CBD Myth #4: CBD is Only for Medical Use
Contrary to what some might think, you do not have to have an actual diagnosed medical condition or be a medical marijuana patient to use CBD made from hemp. Many folks turn to CBD for help with their sleep, occasional anxiety, and pain.
There is a growing trend of using CBD for wellness. For example, if CBD can help provide two extra hours of sleep for someone, that would greatly help their pain perception, cognitive agility, irritability, and overall mood. CBD can help lead to a better quality of life and better wellness just by helping a person's sleep quality.
I have many patients tell me that they are taking CBD for sleep, anxiety, and pain when they need an occasional remedy. For example, I have had patients who are “weekend warriors” tell me that after a day playing softball, they will wake up Monday morning with a sore back. They take hemp CBD for a couple of days and the soreness is resolved.
CBD Myth #5: All CBD Products Are the Same
Another common misconception is that all CBD products are identical in quality. My patients ask me about this all the time.
My answer? No, not all CBD products are the same.
I have noticed over the last several years that CBD companies seem to be popping up everywhere. It may be difficult to discern between the ones who just want to make a dollar vs the ones that actually see the light and want to help their fellow man. I do recommend choosing a company that proves their commitment to transparency by showing their lab findings and certificates of analysis (COAs).
I tell my patients how important it is to understand the quality and sourcing of any CBD product they choose, and to make sure it is subject to third-party testing. This is important because many low quality products can have organic phosphates, pesticides, heavy metals, and other ingredients that could be harmful. Remember, this is a plant that is grown in the ground, so it's good to know the quality of the soil. Even hydroponic plants require some type of fertilizer, so it’s also important to know what you are NOT putting into your body by looking at lab results.
It‘s always a good idea to do your own research. Go to a CBD company's website and see if they offer any CBD education resources so you can make an informed decision about their product.
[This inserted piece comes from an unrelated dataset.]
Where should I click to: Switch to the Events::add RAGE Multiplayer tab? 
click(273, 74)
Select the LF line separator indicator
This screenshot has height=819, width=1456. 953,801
A good company will put education at the forefront to help you decide if their product is right for you. I would look to see if they have a customer service department you can call – and ask many questions!
You want to avoid companies that promise miracle cures or make outrageous claims. You want to choose a company that uses organic hemp and CO2 extraction methods. You definitely want to look at the company's product lab findings (batch specific certificates of analysis, or "COAs"). Definitely, you want to read the reviews online, both the good and the bad. If you happen to be lucky enough to know a physician, medical provider, or pharmacist who is knowledgeable and willing to discuss CBD, you may want to ask them for their opinion.
As I tell my own patients, it’s best to do your own research to be comfortable with the “language” of CBD and the labeling in this field of supplements. It’s wise to become a little more educated before you start using a specific CBD product. Remember, CBD is, in many ways, still in its infancy when it comes to government oversight and manufacturing regulation.